Cols bleus de Cowansville: début des moyens de pression
MUNICIPAL. Sans contrat de travail depuis le 31 décembre dernier, les cols bleus de Cowansville ont décrété un recours à des moyens de pression. Une stratégie entérinée avec une forte majorité (96 %).
Réunis en assemblée, le 18 février dernier, les quelque 60 cols bleus associés à la Centrale des syndicats démocratiques (CSD) ont voté massivement pour le déploiement de moyens de pression afin de faire débloquer la négociation.
Selon la partie syndicale, les discussions piétineraient malgré les 12 rondes de négociation avec l’employeur. Au moment d’entamer les pourparlers sur les salaires, le syndicat demande à consulter les résultats de l’évaluation des postes réalisée récemment par la Ville, que l’employeur n’a pas encore rendus publics. Chez les syndiqués de la CSD, on reprocherait notamment le manque de limpidité du côté de la partie patronale.
«La transparence, c’est la base du respect. Quand il est question d’argent public, les villes ont le devoir d’être transparentes, autant envers les citoyens qu’envers leurs travailleuses et leurs travailleurs. Les membres souhaitent en arriver rapidement à une entente, mais le message envoyé aujourd’hui est clair: la mobilisation est bien enclenchée et elle prend de l’ampleur avec ce vote de moyens de pression quasi unanime», a indiqué, dans un communiqué, Cédric Vallerand, conseiller syndical au soutien à la CSD.

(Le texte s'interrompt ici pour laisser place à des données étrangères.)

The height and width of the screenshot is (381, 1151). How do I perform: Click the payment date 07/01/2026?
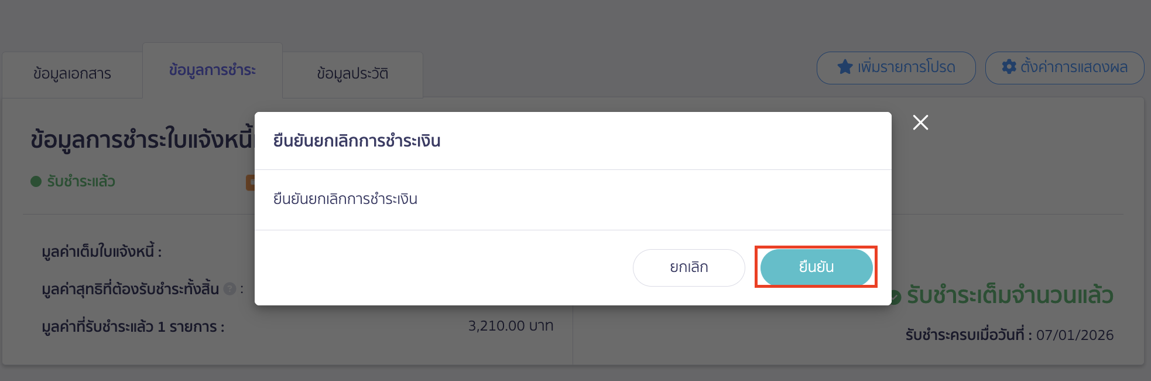[x=1074, y=335]
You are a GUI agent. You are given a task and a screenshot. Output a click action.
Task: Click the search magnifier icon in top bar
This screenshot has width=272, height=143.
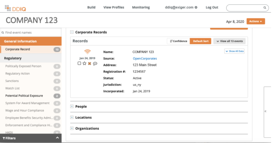265,8
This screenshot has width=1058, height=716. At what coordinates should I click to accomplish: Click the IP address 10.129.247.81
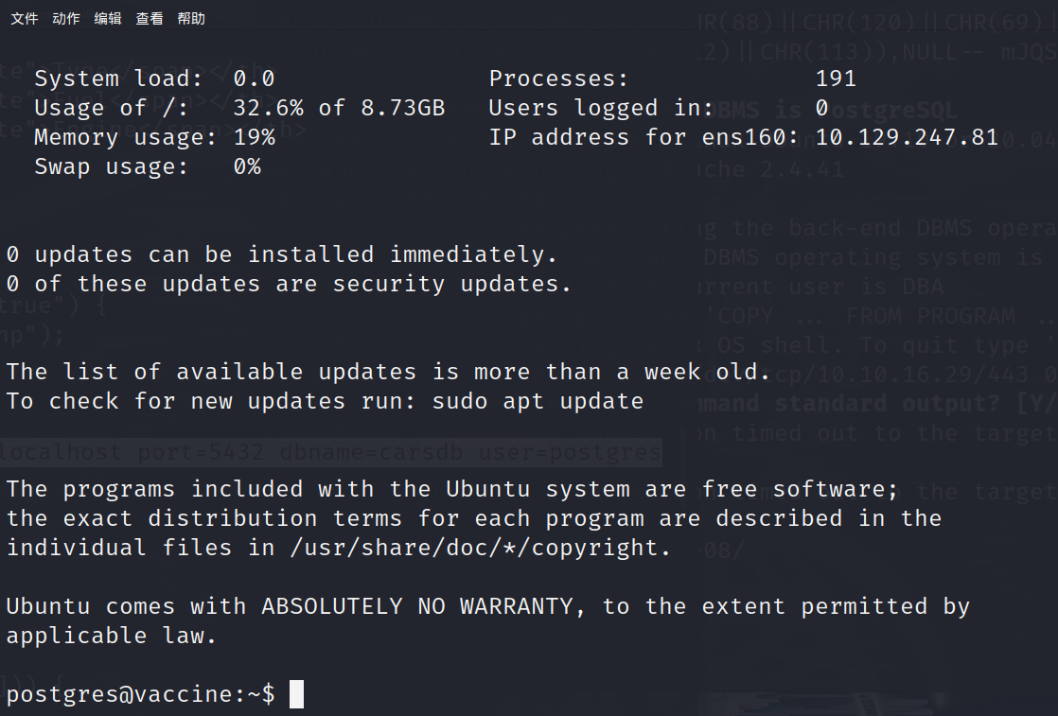[x=907, y=137]
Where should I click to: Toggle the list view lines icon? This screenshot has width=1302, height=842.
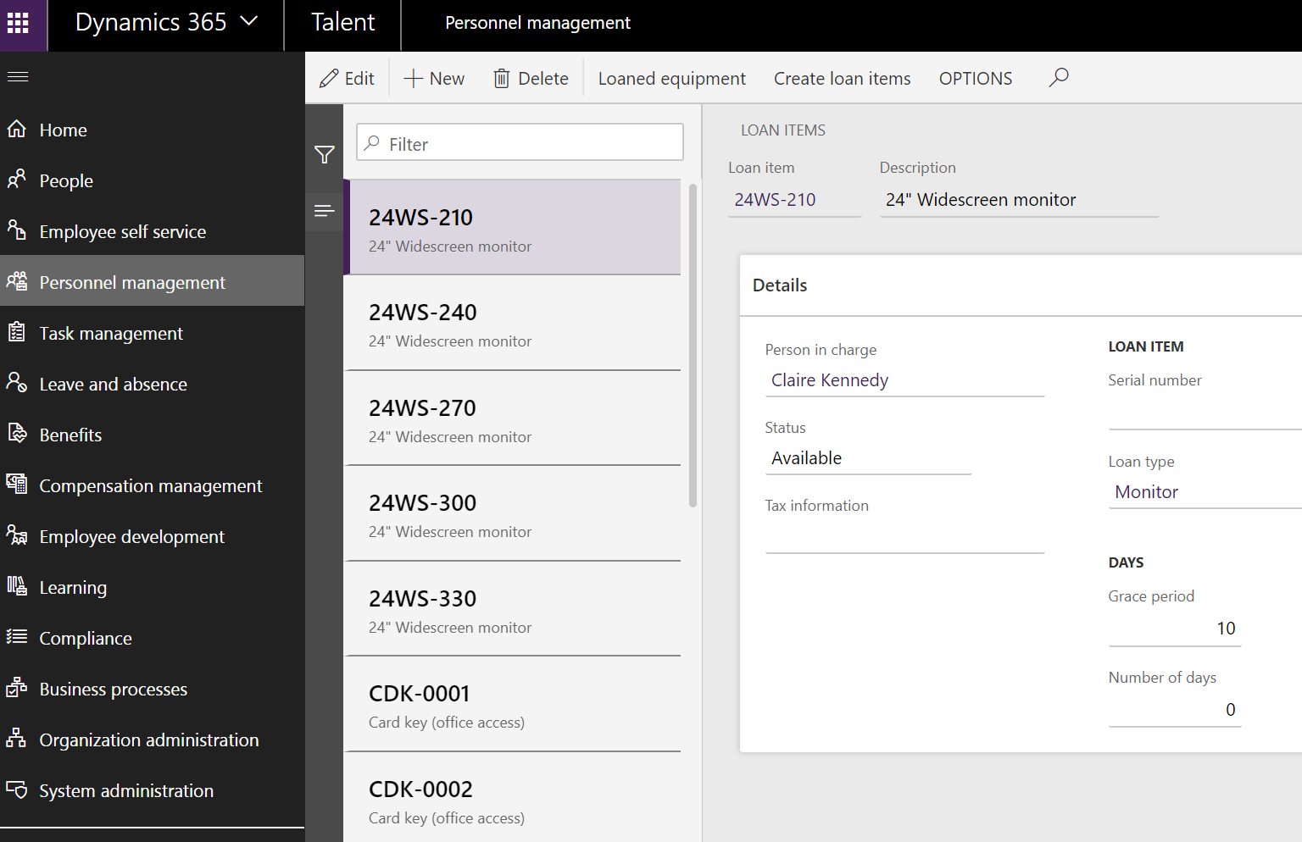pos(324,211)
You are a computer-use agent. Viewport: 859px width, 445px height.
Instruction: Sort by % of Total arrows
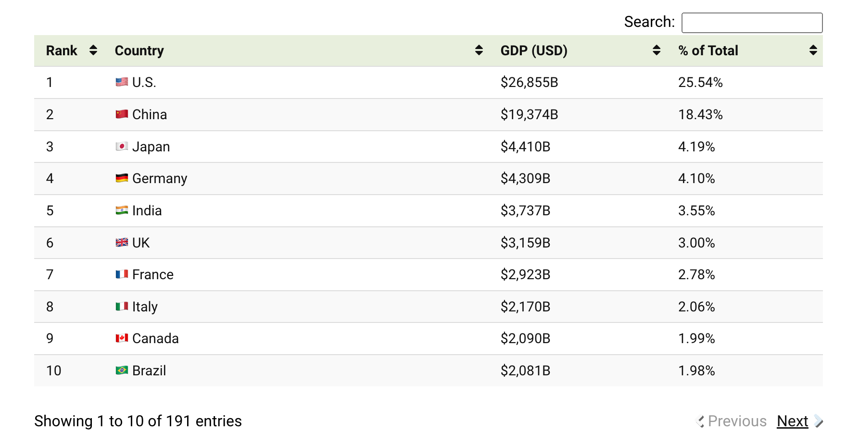[813, 50]
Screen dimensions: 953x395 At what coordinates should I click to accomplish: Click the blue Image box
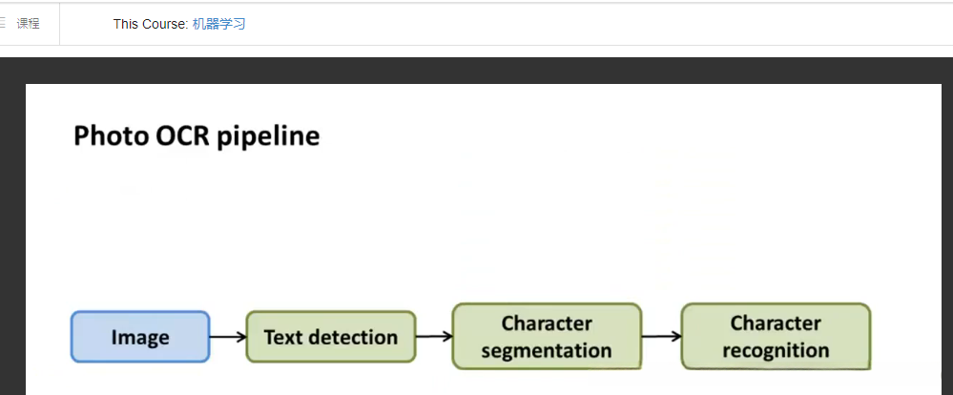tap(140, 337)
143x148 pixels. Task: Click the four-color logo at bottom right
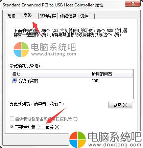pyautogui.click(x=77, y=140)
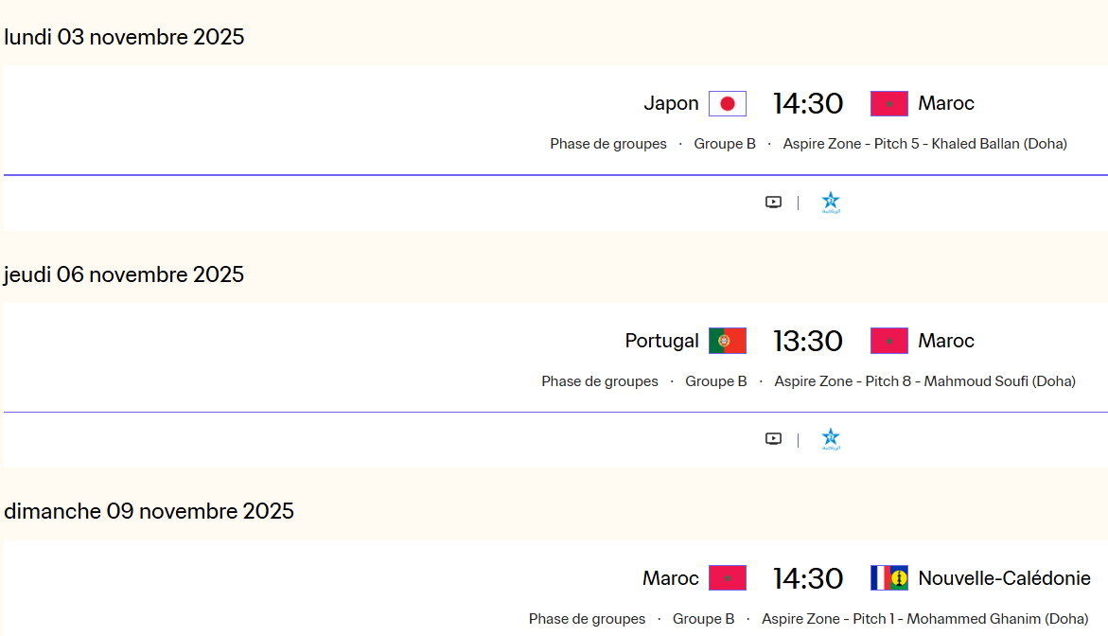Click the Morocco flag in the Nouvelle-Calédonie match

point(727,577)
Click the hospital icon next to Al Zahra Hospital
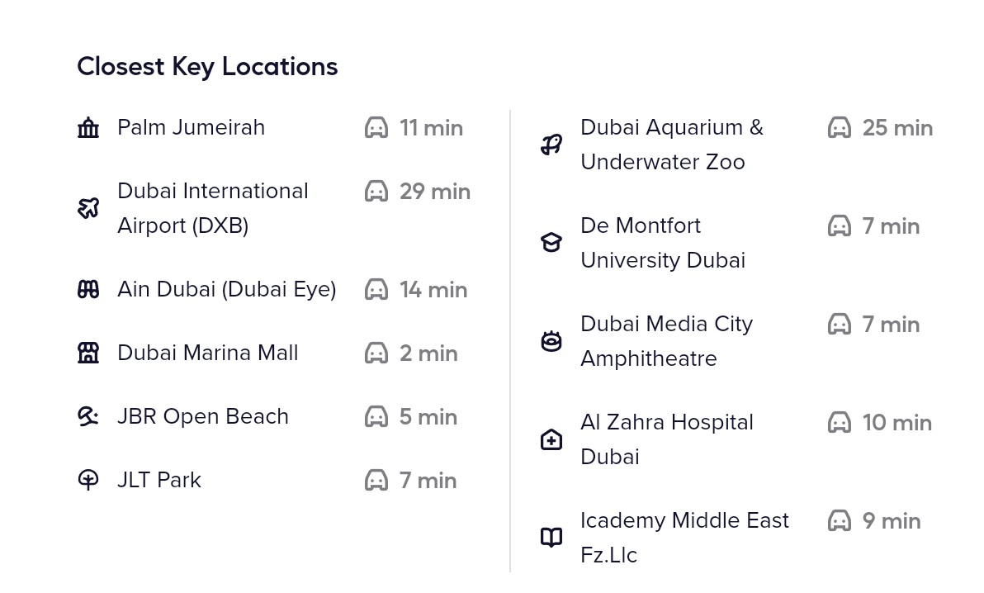This screenshot has height=593, width=984. pos(551,439)

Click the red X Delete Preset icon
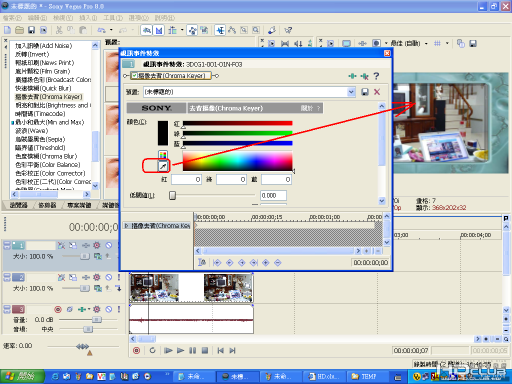tap(377, 92)

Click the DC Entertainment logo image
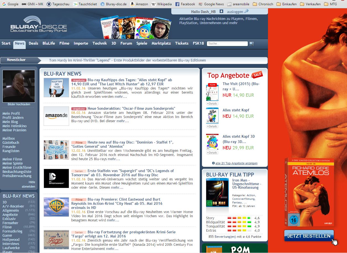[56, 178]
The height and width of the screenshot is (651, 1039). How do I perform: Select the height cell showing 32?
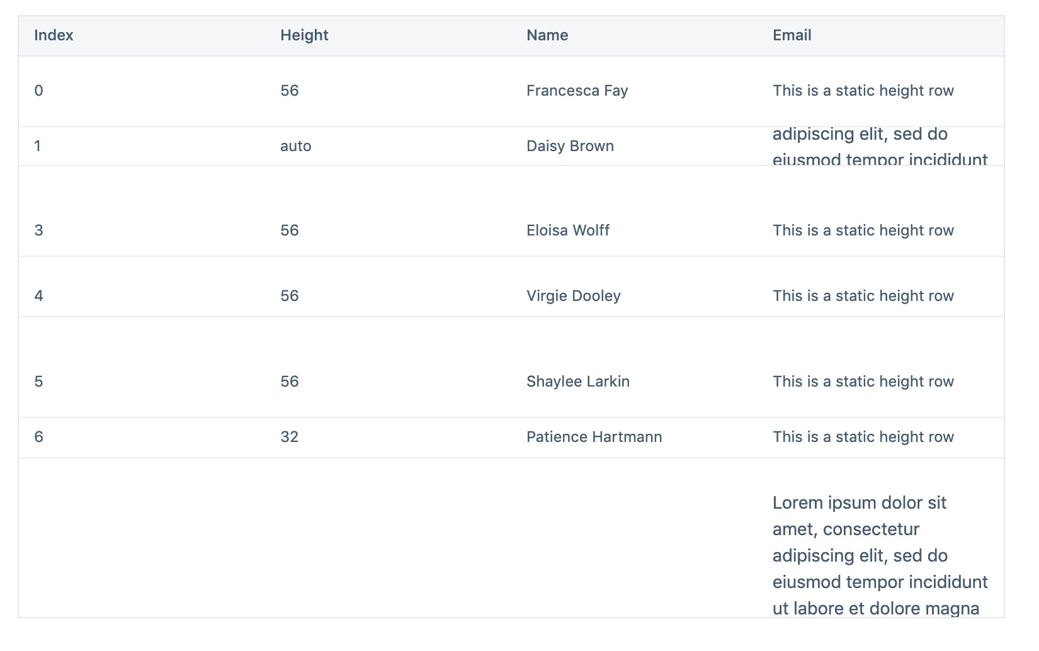289,437
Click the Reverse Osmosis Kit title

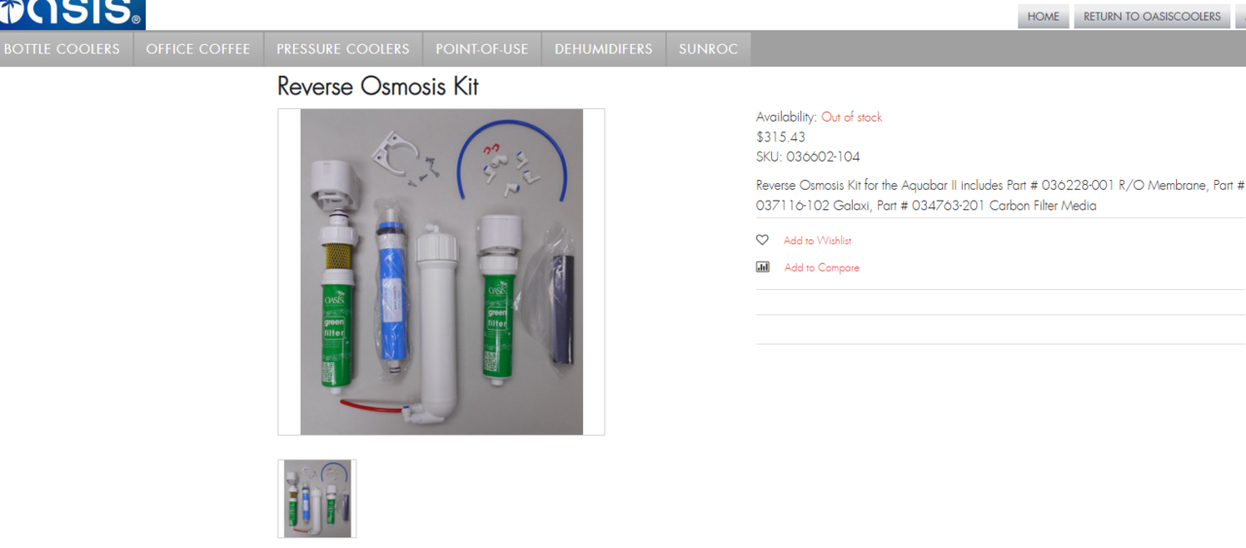(x=378, y=87)
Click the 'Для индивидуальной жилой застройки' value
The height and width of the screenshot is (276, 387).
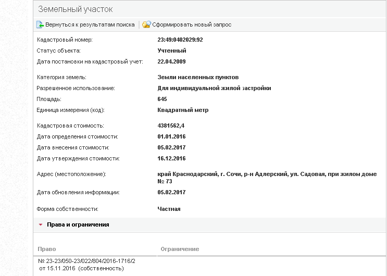214,88
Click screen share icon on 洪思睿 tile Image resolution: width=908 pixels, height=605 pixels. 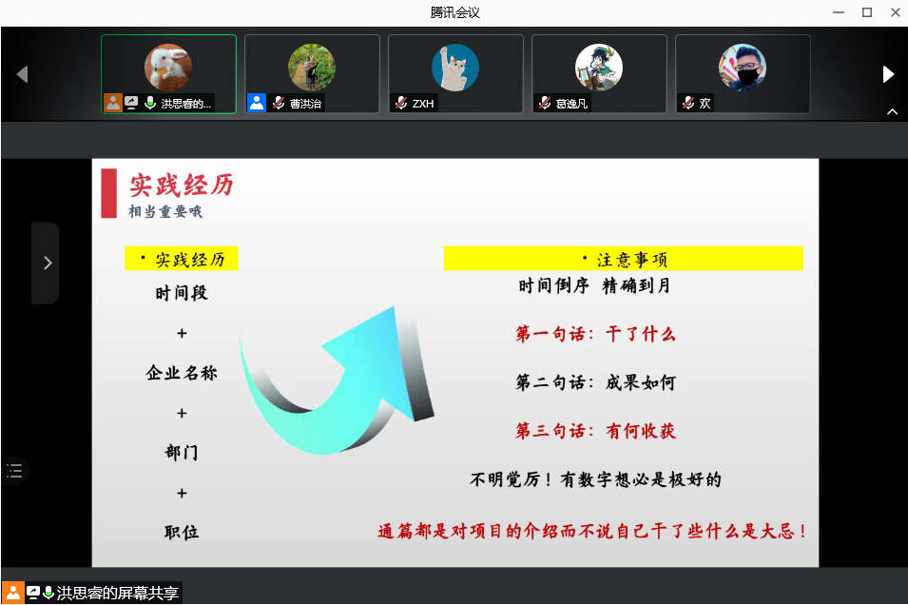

En dépit des moyens de pression, les services essentiels (le déneigement, l’entretien des parcs et des rues, la collecte des matières résiduelles, le traitement des eaux et l’entretien des installations comme l’aréna et la piscine) seront assurés par les cols bleus.
De son côté, la Ville de Cowansville a refusé de commenter le dossier, soulignant que d’autres discussions sont à l’horaire et qu’elle ne souhaite pas négocier sur la place publique.